Extrait du document -
┏━━

Anna écoute, se fait son film, échafaude des hypothèses, essaie de creuser les psychologies des accusés et de la victime. C'est à travers ses yeux que l'on suit les cinq jours du procès. Comme elle, je suis passée de l'empathie, à la méfiance et la suspicion, troublée par la parole des témoins ou des rapports d'enquête. Comme elle, j'ai rongé ma frustration face aux incertitudes, aux silences des accusés, aux questions sans réponse. Qu'il est difficile de ne pas chercher à combler ces vides par de l'affect ou des suppositions; qu'il est difficile de les accepter et d'accepter que, peut-être, parfois, il ne faut pas obligatoirement un coupable pour rendre la justice.

Oui, grâce à la subtilité du récit de Claire Jéhanno, sa sensibilité et la limpidité de sa narration, cette expérience de jurée sonne juste avec des accents de vérité vraiment remarquables qui en permettent une compréhension au plus près de la complexité des enjeux et des dilemmes liés à cette mission.

┗━━

Relevé des lignes -

┏━━

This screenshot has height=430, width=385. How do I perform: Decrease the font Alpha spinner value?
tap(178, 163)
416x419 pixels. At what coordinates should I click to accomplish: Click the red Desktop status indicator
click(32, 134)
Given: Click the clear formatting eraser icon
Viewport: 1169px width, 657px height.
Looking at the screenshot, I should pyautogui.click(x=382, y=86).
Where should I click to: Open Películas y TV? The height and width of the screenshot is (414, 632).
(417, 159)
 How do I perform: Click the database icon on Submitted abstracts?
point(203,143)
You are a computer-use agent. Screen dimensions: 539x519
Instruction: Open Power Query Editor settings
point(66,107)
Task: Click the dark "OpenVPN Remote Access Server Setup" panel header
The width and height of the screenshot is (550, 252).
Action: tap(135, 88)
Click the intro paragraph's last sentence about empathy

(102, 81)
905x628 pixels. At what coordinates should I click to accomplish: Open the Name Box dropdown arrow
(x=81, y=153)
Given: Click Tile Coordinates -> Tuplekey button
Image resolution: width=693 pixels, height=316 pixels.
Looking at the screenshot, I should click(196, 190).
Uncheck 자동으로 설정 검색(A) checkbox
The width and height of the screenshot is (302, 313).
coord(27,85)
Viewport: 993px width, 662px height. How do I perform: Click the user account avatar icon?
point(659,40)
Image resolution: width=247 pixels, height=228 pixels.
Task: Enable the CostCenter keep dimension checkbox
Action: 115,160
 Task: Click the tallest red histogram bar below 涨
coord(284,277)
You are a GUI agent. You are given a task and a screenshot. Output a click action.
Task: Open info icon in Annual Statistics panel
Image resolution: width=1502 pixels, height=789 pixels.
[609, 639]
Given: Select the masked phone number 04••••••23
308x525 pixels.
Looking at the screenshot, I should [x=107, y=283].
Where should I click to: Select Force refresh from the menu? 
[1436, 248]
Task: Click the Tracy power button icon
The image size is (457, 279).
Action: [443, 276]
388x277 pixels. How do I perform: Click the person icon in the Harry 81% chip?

┗━━

Consignes -
1. Indiquez si chacune des affirmations suivantes s'accorde avec l'extrait sur le procès, en répondant par oui ou par non et en citant les mots décisifs du texte : (a) le procès dure cinq jours ; (b) la personne qui écrit garde tout au long du procès la même confiance envers les accusés ; (c) le récit est celui de Claire Jéhanno.
2. Recopiez les lignes du relevé depuis celle qui contient "Click the intro" jusqu'à celle qui contient "coord(27,85)", ces deux lignes comprises.

Corrigé -
1.
(a) Oui : « les cinq jours du procès ».
(b) Non : « je suis passée de l'empathie, à la méfiance et la suspicion ».
(c) Oui : « grâce à la subtilité du récit de Claire Jéhanno ».

2.
Click the intro paragraph's last sentence about empathy

(102, 81)
905x628 pixels. At what coordinates should I click to accomplish: Open the Name Box dropdown arrow
(x=81, y=153)
Given: Click Tile Coordinates -> Tuplekey button
Image resolution: width=693 pixels, height=316 pixels.
Looking at the screenshot, I should click(196, 190).
Uncheck 자동으로 설정 검색(A) checkbox
The width and height of the screenshot is (302, 313).
coord(27,85)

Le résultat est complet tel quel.